Segment Open

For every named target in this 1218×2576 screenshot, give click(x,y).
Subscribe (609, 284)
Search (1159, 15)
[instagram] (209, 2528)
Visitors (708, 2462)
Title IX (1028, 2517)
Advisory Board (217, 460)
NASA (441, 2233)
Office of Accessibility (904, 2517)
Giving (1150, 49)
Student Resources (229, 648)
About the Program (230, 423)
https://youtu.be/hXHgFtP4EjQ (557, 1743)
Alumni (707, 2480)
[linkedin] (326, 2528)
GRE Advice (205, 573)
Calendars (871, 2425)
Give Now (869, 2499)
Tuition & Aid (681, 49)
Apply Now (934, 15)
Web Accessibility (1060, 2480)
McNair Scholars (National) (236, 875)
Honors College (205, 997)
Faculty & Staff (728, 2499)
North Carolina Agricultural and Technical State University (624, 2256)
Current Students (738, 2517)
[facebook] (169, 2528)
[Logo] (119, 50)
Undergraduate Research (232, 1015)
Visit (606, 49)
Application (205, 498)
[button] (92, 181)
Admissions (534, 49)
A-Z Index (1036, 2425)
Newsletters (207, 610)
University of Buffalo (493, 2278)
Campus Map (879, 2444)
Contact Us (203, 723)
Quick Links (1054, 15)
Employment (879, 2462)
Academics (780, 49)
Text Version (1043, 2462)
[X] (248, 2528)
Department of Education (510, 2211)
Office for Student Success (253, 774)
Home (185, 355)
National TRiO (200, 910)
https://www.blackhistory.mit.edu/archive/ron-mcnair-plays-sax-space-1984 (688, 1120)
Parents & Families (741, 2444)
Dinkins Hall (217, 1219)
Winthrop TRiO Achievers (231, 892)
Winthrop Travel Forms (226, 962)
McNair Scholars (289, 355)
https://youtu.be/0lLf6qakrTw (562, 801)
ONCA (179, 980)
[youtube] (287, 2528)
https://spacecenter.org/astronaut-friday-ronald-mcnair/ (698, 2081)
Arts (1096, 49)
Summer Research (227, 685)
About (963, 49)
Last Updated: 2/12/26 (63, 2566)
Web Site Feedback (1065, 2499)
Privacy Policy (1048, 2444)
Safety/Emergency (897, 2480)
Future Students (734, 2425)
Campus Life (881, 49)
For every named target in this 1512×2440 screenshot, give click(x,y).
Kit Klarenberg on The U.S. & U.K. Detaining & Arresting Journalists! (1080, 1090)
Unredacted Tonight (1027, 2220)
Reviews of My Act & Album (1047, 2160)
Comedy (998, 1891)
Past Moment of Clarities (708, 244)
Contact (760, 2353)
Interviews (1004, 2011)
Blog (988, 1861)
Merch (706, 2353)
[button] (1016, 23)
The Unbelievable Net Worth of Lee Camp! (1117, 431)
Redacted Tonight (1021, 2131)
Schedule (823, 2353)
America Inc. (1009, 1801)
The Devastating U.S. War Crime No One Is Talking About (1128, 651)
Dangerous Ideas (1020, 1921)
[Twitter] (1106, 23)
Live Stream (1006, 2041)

Segment Closed

Render the whole set of entries again, exactly as given.

▶ Reply
For every named target in this 1218×2576 screenshot, give click(x,y).
Subscribe (609, 284)
Search (1159, 15)
[instagram] (209, 2528)
Visitors (708, 2462)
Title IX (1028, 2517)
Advisory Board (217, 460)
NASA (441, 2233)
Office of Accessibility (904, 2517)
Giving (1150, 49)
Student Resources (229, 648)
About the Program (230, 423)
https://youtu.be/hXHgFtP4EjQ (557, 1743)
Alumni (707, 2480)
[linkedin] (326, 2528)
GRE Advice (205, 573)
Calendars (871, 2425)
Give Now (869, 2499)
Tuition & Aid (681, 49)
Apply Now (934, 15)
Web Accessibility (1060, 2480)
McNair Scholars (National) (236, 875)
Honors College (205, 997)
Faculty & Staff (728, 2499)
North Carolina Agricultural and Technical State University (624, 2256)
Current Students (738, 2517)
[facebook] (169, 2528)
[Logo] (119, 50)
Undergraduate Research (232, 1015)
Visit (606, 49)
Application (205, 498)
[button] (92, 181)
Admissions (534, 49)
A-Z Index (1036, 2425)
Newsletters (207, 610)
University of Buffalo (493, 2278)
Campus Map (879, 2444)
Contact Us (203, 723)
Quick Links (1054, 15)
Employment (879, 2462)
Academics (780, 49)
Text Version (1043, 2462)
[X] (248, 2528)
Department of Education (510, 2211)
Office for Student Success (253, 774)
Home (185, 355)
National TRiO (200, 910)
https://www.blackhistory.mit.edu/archive/ron-mcnair-plays-sax-space-1984 (688, 1120)
Parents & Families (741, 2444)
Dinkins Hall (217, 1219)
Winthrop TRiO Achievers (231, 892)
Winthrop Travel Forms (226, 962)
McNair Scholars (289, 355)
https://youtu.be/0lLf6qakrTw (562, 801)
ONCA (179, 980)
[youtube] (287, 2528)
https://spacecenter.org/astronaut-friday-ronald-mcnair/ (698, 2081)
Arts (1096, 49)
Summer Research (227, 685)
About (963, 49)
Last Updated: 2/12/26 (63, 2566)
Web Site Feedback (1065, 2499)
Privacy Policy (1048, 2444)
Safety/Emergency (897, 2480)
Future Students (734, 2425)
Campus Life (881, 49)
For every named target in this 1512×2440 screenshot, give click(x,y).
Kit Klarenberg on The U.S. & U.K. Detaining & Arresting Journalists! (1080, 1090)
Unredacted Tonight (1027, 2220)
Reviews of My Act & Album (1047, 2160)
Comedy (998, 1891)
Past Moment of Clarities (708, 244)
Contact (760, 2353)
Interviews (1004, 2011)
Blog (988, 1861)
Merch (706, 2353)
[button] (1016, 23)
The Unbelievable Net Worth of Lee Camp! (1117, 431)
Redacted Tonight (1021, 2131)
Schedule (823, 2353)
America Inc. (1009, 1801)
The Devastating U.S. War Crime No One Is Talking About (1128, 651)
Dangerous Ideas (1020, 1921)
[Twitter] (1106, 23)
Live Stream (1006, 2041)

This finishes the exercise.